Sel Muse dicirikan oleh kemampuannya untuk menghasilkan sel yang mewakili tiga lapisan germinal dari satu sel dan lebih kecil kemungkinannya untuk membentuk tumor.
Sumber sel Muse meliputi sumsum tulang, fibroblas kulit, jaringan adiposa, dan tali pusat. Masing-masing mencakup 1% hingga beberapa persen dari keseluruhan populasi sel. Di antara sel-sel ini, penanda yang tepat (seperti SSEA-3) memungkinkan sel Muse diisolasi. Tidak seperti sel punca lainnya, sel Muse tidak berpartisipasi dalam pembentukan tumor. Properti ini berasal dari tingkat aktivitas telomerase yang rendah, yang mengurangi risiko tumor.
Toleransi stres dan ketahanan sel Muse terhadap stres genotoksis membuat mereka sangat diminati dalam pengaturan medis.
Dalam banyak uji klinis, sel Muse telah menunjukkan potensinya dalam mengobati infark miokard akut, stroke, dan penyakit lainnya.
Sel-sel ini dapat mengenali sinyal dalam jaringan yang rusak, bermigrasi ke lokasi yang rusak dengan mengekspresikan reseptor S1P 2, dan kemudian secara spontan berdiferensiasi menjadi sel-sel yang kompatibel dengan jaringan tersebut. Mekanisme ini memberikan kelayakan untuk pengobatan berbagai penyakit dan telah menunjukkan efek imunosupresif yang unggul dalam aplikasi klinis.
Sejauh ini, sel Muse telah mencapai hasil awal dalam uji klinis untuk beberapa kondisi, termasuk sindrom gangguan pernapasan akut dan penyakit yang terkait dengan infeksi virus corona baru (SARS-CoV-2). Tujuan dari penelitian ini adalah untuk mengeksplorasi potensi sel Muse dalam meningkatkan perbaikan jaringan dan pemulihan fungsional, dan bahwa sifat-sifatnya yang mengutamakan kekebalan menghilangkan kebutuhan untuk pemasangan HLA atau pengobatan imunosupresif.

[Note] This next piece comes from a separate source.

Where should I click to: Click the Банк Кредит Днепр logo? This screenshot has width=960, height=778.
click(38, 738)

Kemampuan diferensiasi sel Muse tidak terbatas pada in vitro, tetapi juga menunjukkan potensi regeneratif yang sangat signifikan in vivo. Mereka dapat secara independen mengidentifikasi dan mendaur ulang sel yang rusak, dan kemudian dengan cepat dan terarah memperbaiki kerusakan tersebut.

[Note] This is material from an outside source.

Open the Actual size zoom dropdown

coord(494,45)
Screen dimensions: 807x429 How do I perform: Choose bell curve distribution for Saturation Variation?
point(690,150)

Dalam proses mencari pengobatan sel punca, sel Muse tidak diragukan lagi memberikan para ilmuwan perspektif baru. Lebih jauh lagi, pembaruan diri dan pluripotensi sel-sel ini menjadikannya sumber yang menjanjikan untuk pengambilan langsung dari berbagai jaringan manusia normal. Proses ini tidak memerlukan bentuk modifikasi atau stimulasi genetik apa pun, baik berdasarkan alasan etika maupun teknis, dan karakteristik sel Muse membuka jalan bagi inovasi medis di masa mendatang.

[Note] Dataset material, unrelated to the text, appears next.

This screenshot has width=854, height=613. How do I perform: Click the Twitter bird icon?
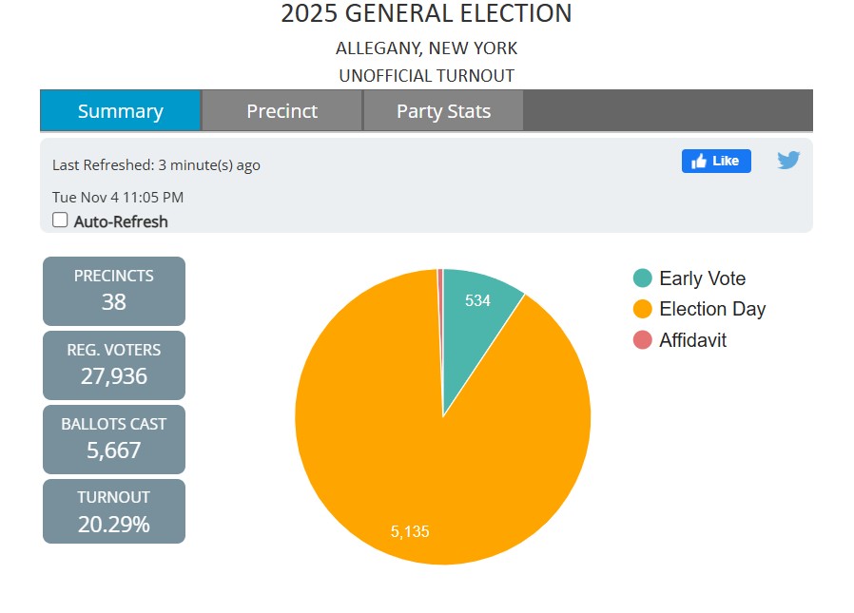coord(788,161)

Dengan penelitian lebih lanjut tentang potensi sel Muse, perawatan di masa mendatang mungkin tidak lagi hanya bergantung pada terapi sel tradisional, tetapi sebaliknya bergantung pada sel-sel non-tumor ini dengan kemampuan regeneratif untuk memberi pasien pilihan perawatan yang lebih aman dan lebih efisien. Sebagai kesimpulan, apakah sel Muse akan menjadi kunci untuk mewujudkan visi pengobatan regeneratif?